#### Problem to solve
For this exercise, output every line of the data as it stands.

#### Task data
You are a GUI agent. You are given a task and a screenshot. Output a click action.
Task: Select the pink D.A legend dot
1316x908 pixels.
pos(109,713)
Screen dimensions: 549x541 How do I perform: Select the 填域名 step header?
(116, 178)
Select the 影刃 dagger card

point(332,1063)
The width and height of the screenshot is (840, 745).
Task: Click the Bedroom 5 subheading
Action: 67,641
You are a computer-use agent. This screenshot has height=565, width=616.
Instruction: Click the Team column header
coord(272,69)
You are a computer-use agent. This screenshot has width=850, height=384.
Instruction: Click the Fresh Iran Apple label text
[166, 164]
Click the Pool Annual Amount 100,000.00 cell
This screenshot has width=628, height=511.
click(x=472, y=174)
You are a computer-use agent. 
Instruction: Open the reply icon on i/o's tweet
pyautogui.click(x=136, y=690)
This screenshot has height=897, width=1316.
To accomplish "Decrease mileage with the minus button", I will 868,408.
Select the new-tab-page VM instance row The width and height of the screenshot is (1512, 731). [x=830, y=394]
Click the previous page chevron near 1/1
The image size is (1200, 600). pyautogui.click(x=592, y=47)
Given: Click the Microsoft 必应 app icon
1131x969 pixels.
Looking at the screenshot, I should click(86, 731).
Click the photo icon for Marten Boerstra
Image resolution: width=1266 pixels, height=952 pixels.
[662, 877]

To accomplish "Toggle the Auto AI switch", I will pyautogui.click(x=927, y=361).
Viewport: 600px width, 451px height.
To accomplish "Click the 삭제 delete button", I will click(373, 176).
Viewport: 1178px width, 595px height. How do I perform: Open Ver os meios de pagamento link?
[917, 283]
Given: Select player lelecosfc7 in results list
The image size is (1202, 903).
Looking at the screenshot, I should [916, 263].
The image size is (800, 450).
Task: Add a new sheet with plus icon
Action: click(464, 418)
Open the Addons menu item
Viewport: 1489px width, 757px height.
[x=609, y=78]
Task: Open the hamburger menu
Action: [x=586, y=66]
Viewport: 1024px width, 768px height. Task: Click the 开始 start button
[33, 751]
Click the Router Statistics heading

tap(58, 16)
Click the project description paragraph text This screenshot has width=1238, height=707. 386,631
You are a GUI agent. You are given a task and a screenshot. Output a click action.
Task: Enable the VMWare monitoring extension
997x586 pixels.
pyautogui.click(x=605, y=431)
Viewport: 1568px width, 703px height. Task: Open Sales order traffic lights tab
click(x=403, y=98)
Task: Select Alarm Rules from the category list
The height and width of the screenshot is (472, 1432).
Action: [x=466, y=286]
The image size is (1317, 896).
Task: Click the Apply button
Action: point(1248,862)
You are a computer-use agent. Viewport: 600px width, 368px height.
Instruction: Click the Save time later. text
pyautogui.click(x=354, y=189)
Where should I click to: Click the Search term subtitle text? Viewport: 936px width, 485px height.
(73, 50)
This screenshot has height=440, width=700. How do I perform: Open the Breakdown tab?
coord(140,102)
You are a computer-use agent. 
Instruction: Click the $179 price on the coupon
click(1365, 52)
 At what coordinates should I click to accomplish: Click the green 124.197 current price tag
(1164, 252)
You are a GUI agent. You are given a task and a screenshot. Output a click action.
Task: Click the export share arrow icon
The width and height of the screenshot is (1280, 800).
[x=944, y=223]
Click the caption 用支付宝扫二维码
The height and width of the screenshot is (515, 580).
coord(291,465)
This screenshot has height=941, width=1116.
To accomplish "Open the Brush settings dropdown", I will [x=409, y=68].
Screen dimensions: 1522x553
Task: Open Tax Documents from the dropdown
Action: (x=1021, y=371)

#### Answer for this exercise
You are a GUI agent. You are given a task and a screenshot. Output a click action.
Task: Select the pink D.A legend dot
1316x908 pixels.
pos(109,713)
Screen dimensions: 549x541 How do I perform: Select the 填域名 step header?
(116, 178)
Select the 影刃 dagger card

point(332,1063)
The width and height of the screenshot is (840, 745).
Task: Click the Bedroom 5 subheading
Action: 67,641
You are a computer-use agent. This screenshot has height=565, width=616.
Instruction: Click the Team column header
coord(272,69)
You are a computer-use agent. This screenshot has width=850, height=384.
Instruction: Click the Fresh Iran Apple label text
[166, 164]
Click the Pool Annual Amount 100,000.00 cell
This screenshot has width=628, height=511.
click(x=472, y=174)
You are a computer-use agent. 
Instruction: Open the reply icon on i/o's tweet
pyautogui.click(x=136, y=690)
This screenshot has height=897, width=1316.
To accomplish "Decrease mileage with the minus button", I will 868,408.
Select the new-tab-page VM instance row The width and height of the screenshot is (1512, 731). [x=830, y=394]
Click the previous page chevron near 1/1
The image size is (1200, 600). pyautogui.click(x=592, y=47)
Given: Click the Microsoft 必应 app icon
1131x969 pixels.
Looking at the screenshot, I should click(86, 731).
Click the photo icon for Marten Boerstra
Image resolution: width=1266 pixels, height=952 pixels.
[662, 877]

To accomplish "Toggle the Auto AI switch", I will pyautogui.click(x=927, y=361).
Viewport: 600px width, 451px height.
To accomplish "Click the 삭제 delete button", I will click(373, 176).
Viewport: 1178px width, 595px height. How do I perform: Open Ver os meios de pagamento link?
[917, 283]
Given: Select player lelecosfc7 in results list
The image size is (1202, 903).
Looking at the screenshot, I should [916, 263].
The image size is (800, 450).
Task: Add a new sheet with plus icon
Action: click(464, 418)
Open the Addons menu item
Viewport: 1489px width, 757px height.
[x=609, y=78]
Task: Open the hamburger menu
Action: [x=586, y=66]
Viewport: 1024px width, 768px height. Task: Click the 开始 start button
[33, 751]
Click the Router Statistics heading

tap(58, 16)
Click the project description paragraph text This screenshot has width=1238, height=707. 386,631
You are a GUI agent. You are given a task and a screenshot. Output a click action.
Task: Enable the VMWare monitoring extension
997x586 pixels.
pyautogui.click(x=605, y=431)
Viewport: 1568px width, 703px height. Task: Open Sales order traffic lights tab
click(x=403, y=98)
Task: Select Alarm Rules from the category list
The height and width of the screenshot is (472, 1432).
Action: [x=466, y=286]
The image size is (1317, 896).
Task: Click the Apply button
Action: point(1248,862)
You are a computer-use agent. Viewport: 600px width, 368px height.
Instruction: Click the Save time later. text
pyautogui.click(x=354, y=189)
Where should I click to: Click the Search term subtitle text? Viewport: 936px width, 485px height.
(73, 50)
This screenshot has height=440, width=700. How do I perform: Open the Breakdown tab?
coord(140,102)
You are a computer-use agent. 
Instruction: Click the $179 price on the coupon
click(1365, 52)
 At what coordinates should I click to accomplish: Click the green 124.197 current price tag
(1164, 252)
You are a GUI agent. You are given a task and a screenshot. Output a click action.
Task: Click the export share arrow icon
The width and height of the screenshot is (1280, 800).
[x=944, y=223]
Click the caption 用支付宝扫二维码
The height and width of the screenshot is (515, 580).
coord(291,465)
This screenshot has height=941, width=1116.
To accomplish "Open the Brush settings dropdown", I will [x=409, y=68].
Screen dimensions: 1522x553
Task: Open Tax Documents from the dropdown
Action: (x=1021, y=371)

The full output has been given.